We just needed more of that suspense, that forebodingly sinister attitude these films are known best for. In John Carpenter’s capable hands – the man returning as EP and co-composer – that was typically what we could’ve expected and nothing less. Here, Green gives his best effort, living up to the old master’s standards. But aware this is only the beginning of what is sure to be the final outro, he offers too much of an aperitif and not the full-course meal 2018’s Halloween leveled out to. Too much in the way of a savory appetizer, stopped short as the main entree was ready to enter, left to wonder.
What we’re treated to on Halloween Kills remains a feast worth sampling, even if appetites will be more whet than where it began.
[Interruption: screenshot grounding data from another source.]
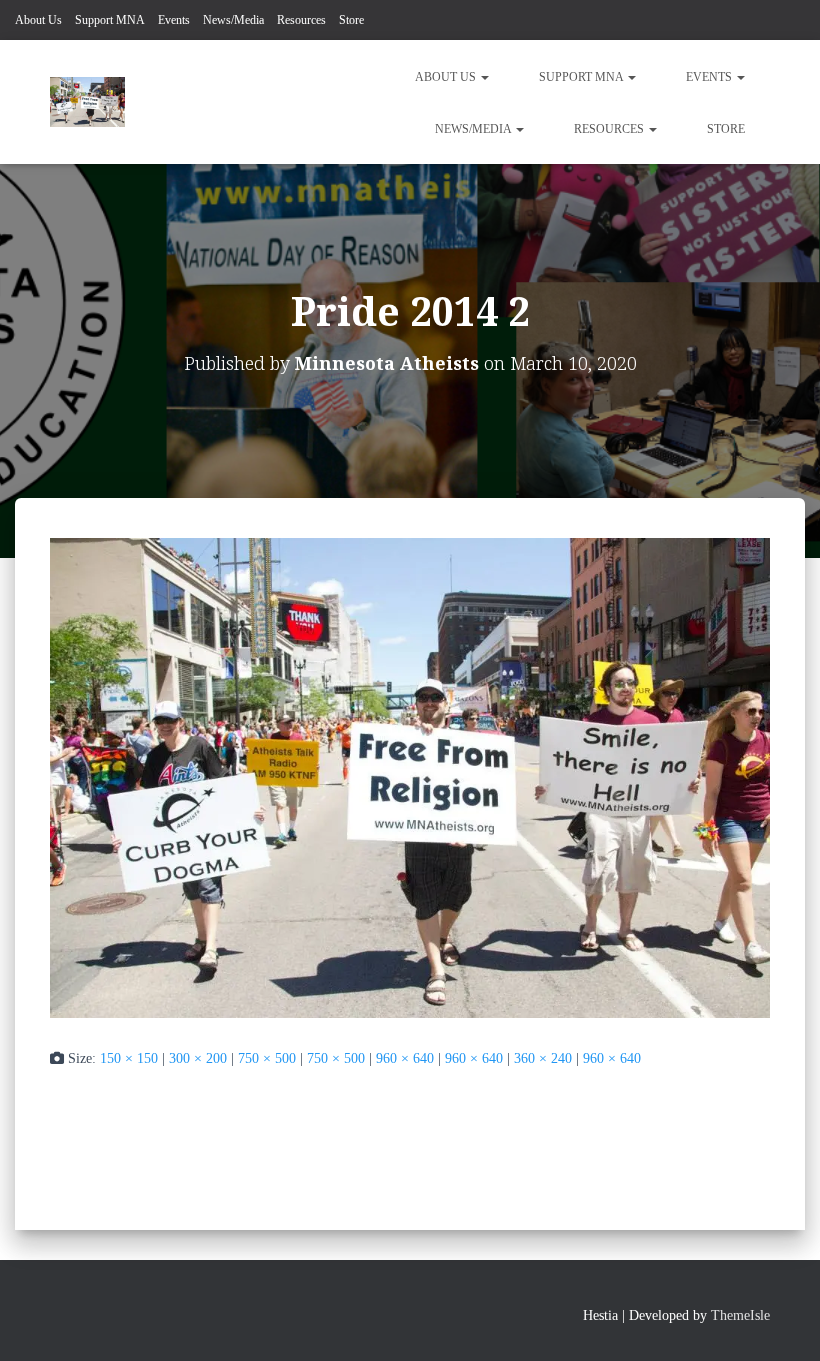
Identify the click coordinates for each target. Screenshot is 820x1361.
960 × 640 (405, 1058)
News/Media (233, 20)
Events (174, 20)
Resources (301, 20)
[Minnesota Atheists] (87, 102)
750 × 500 (267, 1058)
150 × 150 (129, 1058)
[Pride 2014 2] (410, 776)
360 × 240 (543, 1058)
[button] (484, 77)
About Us (38, 20)
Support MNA (110, 20)
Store (351, 20)
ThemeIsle (740, 1315)
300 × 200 (198, 1058)
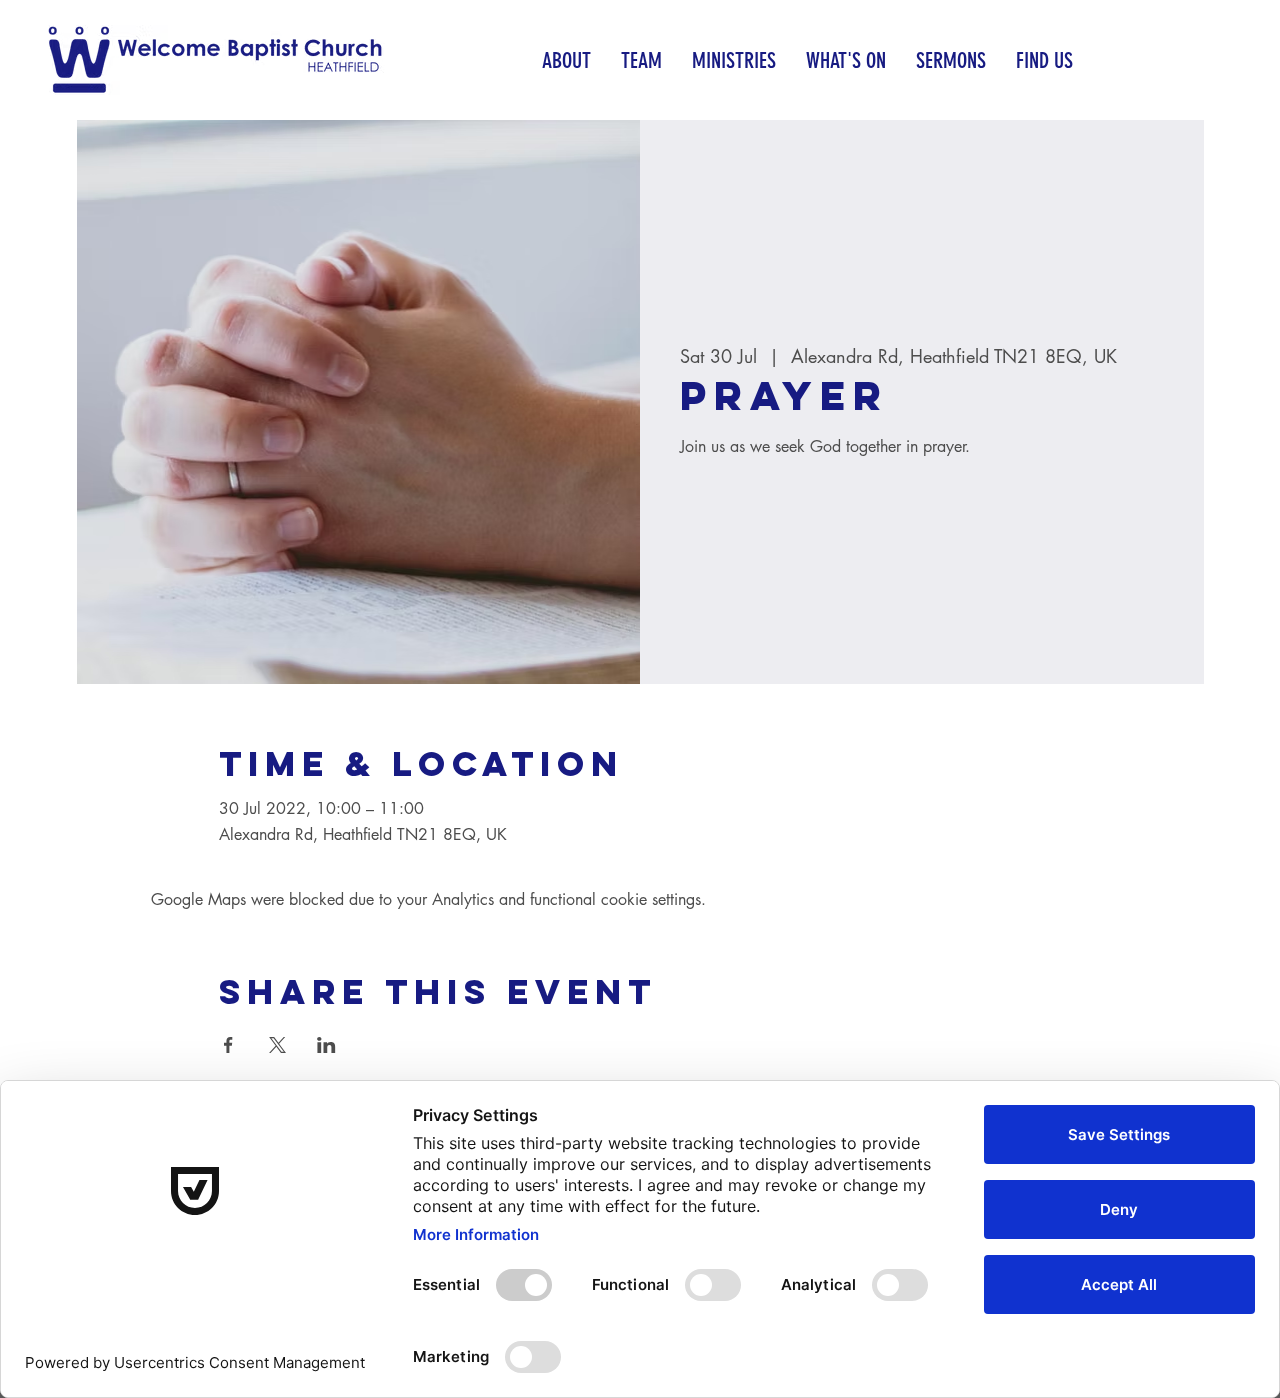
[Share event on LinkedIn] (326, 1045)
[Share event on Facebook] (228, 1045)
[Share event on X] (277, 1045)
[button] (566, 60)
I was still jolted, shivered, and occasionally delighted by the fright factor, and that often-niggling sense of community involvement. Obviously, the big finale will give us more of that, and if the Strode clan can further move that along, then we’ll have just enough to be excited for. (C+; 3 /5 Horns Up!)
Halloween Kills is currently playing in theaters and streaming at home for Peacock subscribers; rated R for strong bloody violence throughout, grisly images, language, and some drug use; 105 minutes.